Sunday, January 1, 2012
On Green Conservatism
One topic that I depart from some of my conservative compatriots is the environment and anthropocentric climate change. Or to put it simply, I do not share their skepticism that human activity is a significant factor in ongoing global warming. Many people ask why are otherwise rational individuals resist a theory that the majority of scientists affirm. I believe that privately a good number of the public skeptics do accept, to varying certain degree, man's role in climate change, but are deeply reserved about the policy implications that such a belief entails. But, thankfully we have seen the emergence of "green conservatism" and "free market environmentalism," whose proponents seek innovative and effective solutions to environmental ills while promoting economic liberty and property rights.
The first question we face is why some conservatives resist publicly acknowledging global warming. With good reason they fear that it would be seized upon by politicians as an opportunity to expand the size and scope of the state. It would grant them a carte blanche to expand the power of the government's control to regulate, subsidize and penalize companies and whole sectors of the economy, while offering little discernible benefits. First, while I principle would love to see the expansion of the use of renewable forms of energy, current wind, solar and other "green" technologies are incapable of meeting more than a fraction of our energy needs. And even assuming that subsidies to "green" industries were well designed, well administered and not "polluted" by nepotism, economic history would lead me to question their effectiveness. An example is the laughable "Cash For Clunkers" program, which not only added billions to the deficit, but may have had lead to a net increased in carbon emissions. According to William Chameides, Dean of the Nicholas School of the Environment at Duke Environment,
"between 3 to 12 tons of carbon dioxide are emitted for each new car, due to such factors as shipping the car, and the electricity consumed in manufacturing. In addition, in order to offset the carbon footprint of the new car from a clunker, the average driver would need to drive the car about five and a half years; with trucks, the figure jumps to eight or nine years of typical driving."
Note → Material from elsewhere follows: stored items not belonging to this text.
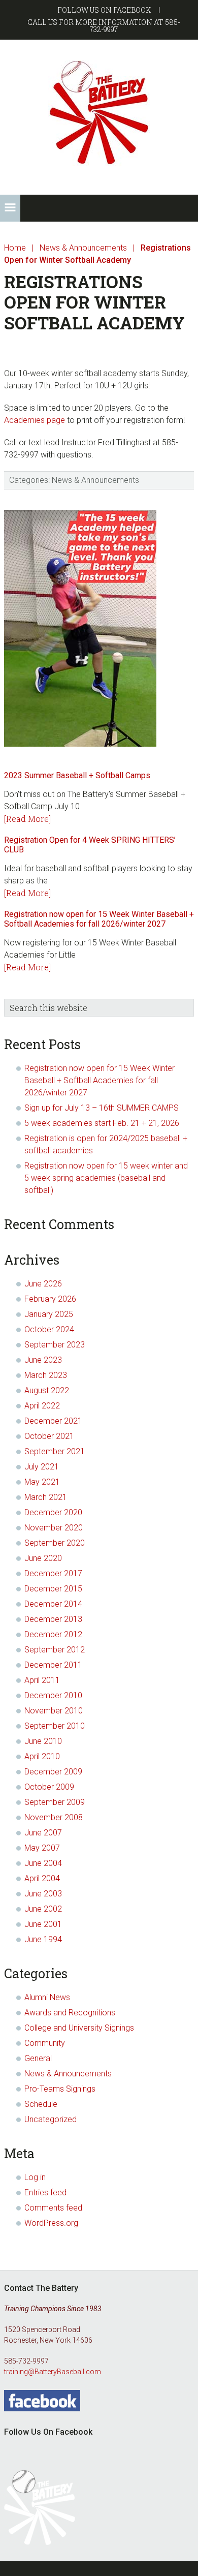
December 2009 (53, 1771)
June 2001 (43, 1924)
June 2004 (43, 1863)
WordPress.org (51, 2223)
Furthermore, in the context of a global economy, heavy burdens placed on domestic industries would increase the flight of production to China, Mexico and other less regulated nations. Not only would this aggravate unemployment, but it may lead to a net increase in carbon emissions. Furthermore, American Conservatives question the wisdom of accepting costly regulations, while the chances that egregious polluters like China would seriously curtail their emissions are slim to none. And the though of granting greater power to unelected international bodies is anathema to almost any serious conservative.
But, let's say a team of environmentalists, engineers and economics were able to create an ambitious, effective plan to revolutionize production and consumption in the United States to seriously shrink our collective "carbon footprint." Tallying direct costs to tax payers and indirect costs to consumers, such a plan would run into the hundreds of billions, if not trillions. In theory, I could accept this, if politicians were willing and able to offer budget cuts that were equal to or greater than the cost of the environmentalist "Marshall Plan." But given the track record of Democrats and most Republicans, we can be certain that the costs would be heaped on our ever growing tower of debt, which is completely unacceptable.
So, whats a "green conservative" to do? To start off with, we must confront the fringe who erroneously believes that environmental concerns fall outside of the sphere of interest of conservatives. For if we as conservatives do not present creative, market driven solutions, "progressives" will promote policies that are contrary to economic and social liberty. Reforms in tax policies could go far in helping the environment, while also fostering greater economic growth. Tax burdens should shift away from corporate and individual income towards fossil fuels and other pollutants in a manner that addresses the externalities that they generate, i.e. the costs that they impose on the public. Under this scenario, the price of goods would reflect the costs that they impose on the rest of society. This would create effective market incentives for firms and consumers to adopt more environmentally friendly patterns of production and consumption. Admittedly I am reserved about expanding the power of the state to influence prices, but if this move were accompanied by the elimination of wasteful subsidies, invasive regulatory mandates and a reduction in corporate taxation, it could offer a net . reduction in state economic intervention. This should be viewed favorably by clear thinking conservatives, because the socialization of costs represents one off the worst practices of the interventionist state.Economics have even put forth the argument that firm property rights, rather than government ownership of land provide the greatest long term environmental protection.
Even the most effective regimen of environmental taxation is only a fraction as effective as market forces in shifting patterns of production and consumption. The recycling of metal surged, not because of any government policy or environmentalist campaign, but because of the rise in cost of metals. More people opted away distant suburbs (not connected to public transportation), less because of environmental concerns and more because of rising fuel costs. And as the consumption of fossil fuels soars in China, India and the rest of the developing world, we can be certain that costs will rise, increasing incentives for companies to develop and consumers to purchase energy efficient, green technologies. We can only hope that changes in the tax and regulatory environment will occur that will allow this technological revolution to occur within the United States.